Miagi is the brain child of talented local tenor Rupert Brooks, who, along with many other local artists, left South Africa for Europe in 1979 in search of career opportunities not available in this country because of the cultural boycott in place during apartheid. After a successful musical career in Europe, Brooks returned to South Africa in 2000, fired with the belief that music could be a powerful tool to unite a divided society.
The audiences at classical concerts are predominantly white in South Africa and they are overwhelmingly exposed to Western music. They are disadvantaged by their lack of exposure to a similar treasury of indigenous music. Miagi’s goal is, therefore, to bridge this divide by making cross-cultural music education available to every child in South Africa.
Miagi supports more than 40 music-education initiatives around South Africa ranging from a strings project in Hout Bay to a brass ensemble at the Welcome School of Music in Soweto.
At the Johannesburg City Hall, Nakariakov shared the stage with an eclectic array of artists including a kudu-horn ensemble and a Venda ngoma drummer. There was a full house of nearly 400 people at the Baxter a few weeks ago where Nakariakov was one of the performers in a master class for brass players arranged by the School of Music in Cape Town. Many of those attending were students from the University of Cape Town and Stellenbosch University, but there was a strong contingent from the townships also, where brass bands are a thriving concern in organisations such as the Moravian Church and the Salvation Army.
It is hard to quantify the impact of exposure to the phenomenal skills of a player in Nakariakov’s class.
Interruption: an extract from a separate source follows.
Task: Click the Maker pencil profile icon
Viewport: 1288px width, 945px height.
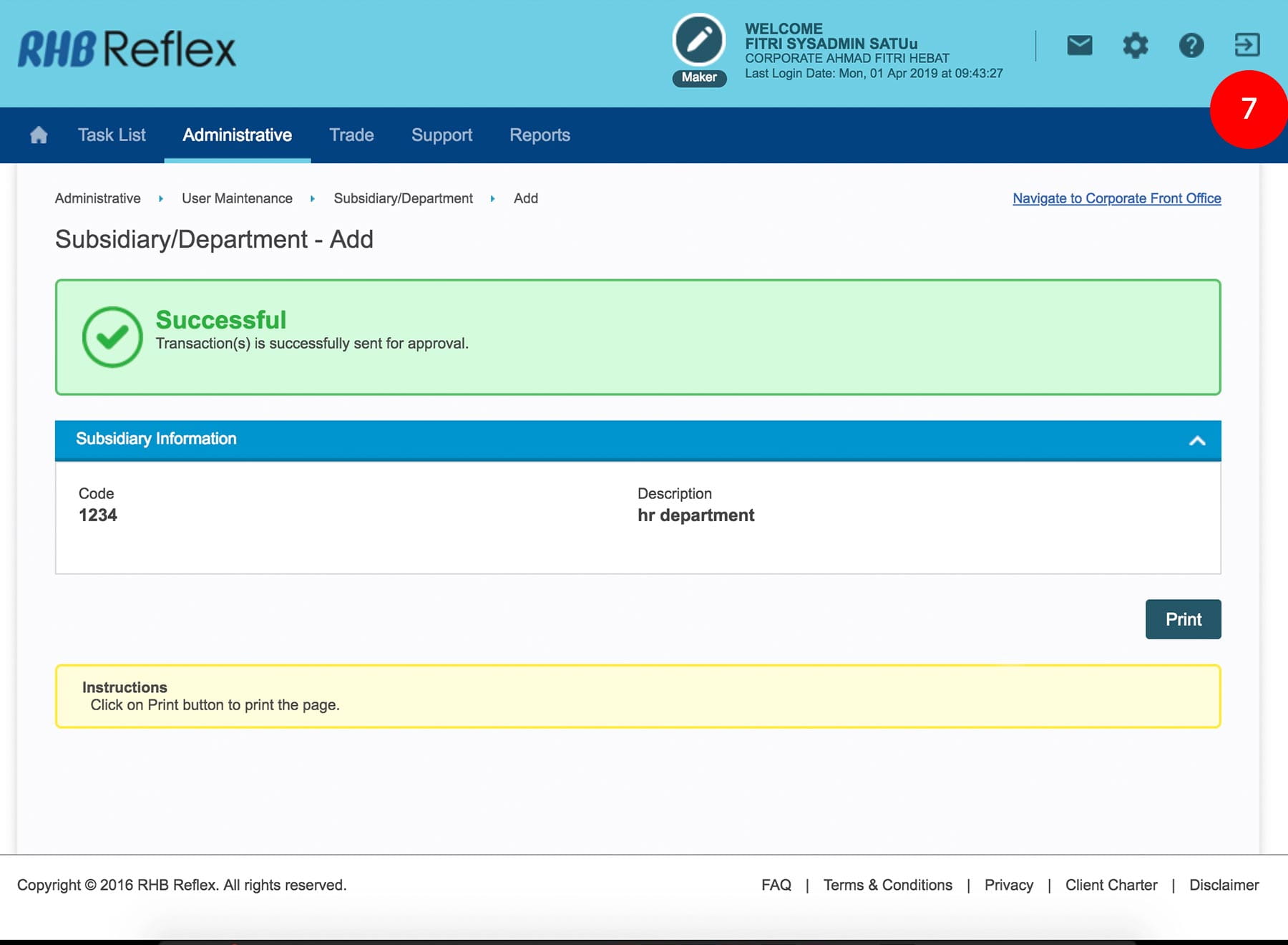Action: 699,41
Michael Blake, former trumpet soloist with the Cape Town City Orchestra and one of South Africa’s leading trumpeters, was awestruck by Nakariakov’s dexterity. ‘He’s almost super-human,” he laughs, gesturing in amazement. ‘To play a string concerto on a trumpet is a remarkable achievement but he makes it seem effortless.”
Blake is a keen proponent of the Miagi philosophy as he regards childhood experience as a critical ingredient in the development of his own career as a professional musician.
Blake was one of the initiators of Genesis, a programme designed to encourage the development of skills in music education in South African schools as early as 1991, but despite its early success, the programme has been discontinued. What factors must be considered to ensure that Miagi does not experience similar difficulties?
Blake identifies two key ingre-dients; inevitably, one of them involves funding. None of the educational projects Miagi operates can be self-sustaining as they all require skilled expertise and the provision of instruments. Although the latter is being addressed to some extent by the availability of cheaper options from Chinese suppliers. Miagi is made viable by funding from a number of sources; it receives government support from the department of arts and culture, which has identified a number of township schools as potential centres of musical excellence and is providing the capital to set up the necessary infrastructure. The Finnish Embassy provides foreign currency while Total, the official corporate sponsor, also contributes.
The second key ingredient, according to Blake, is the provision of skilled expertise, for example, through trained teachers. The Miagi project endeavours to involve local amateur and professional skills within the community and is essentially an investment in people. The scheme aims to provide individuals with the skills they need to start a cycle whereby they communicate these skills to an increasingly large number of people.
Progress in music education is without doubt dependent on the teaching skills available.
When Nakariakov is asked to explain his phenomenal success, he has no hesitation in attributing it to the quality of tuition he received. He is more fortunate than most because his teacher is also his father.
His father taught him that practice makes perfect. When his trumpet stops singing in the Johannesburg City Hall I rise spontaneously with the rest of the audience to give him a prolonged standing ovation at the end of his virtuoso performance.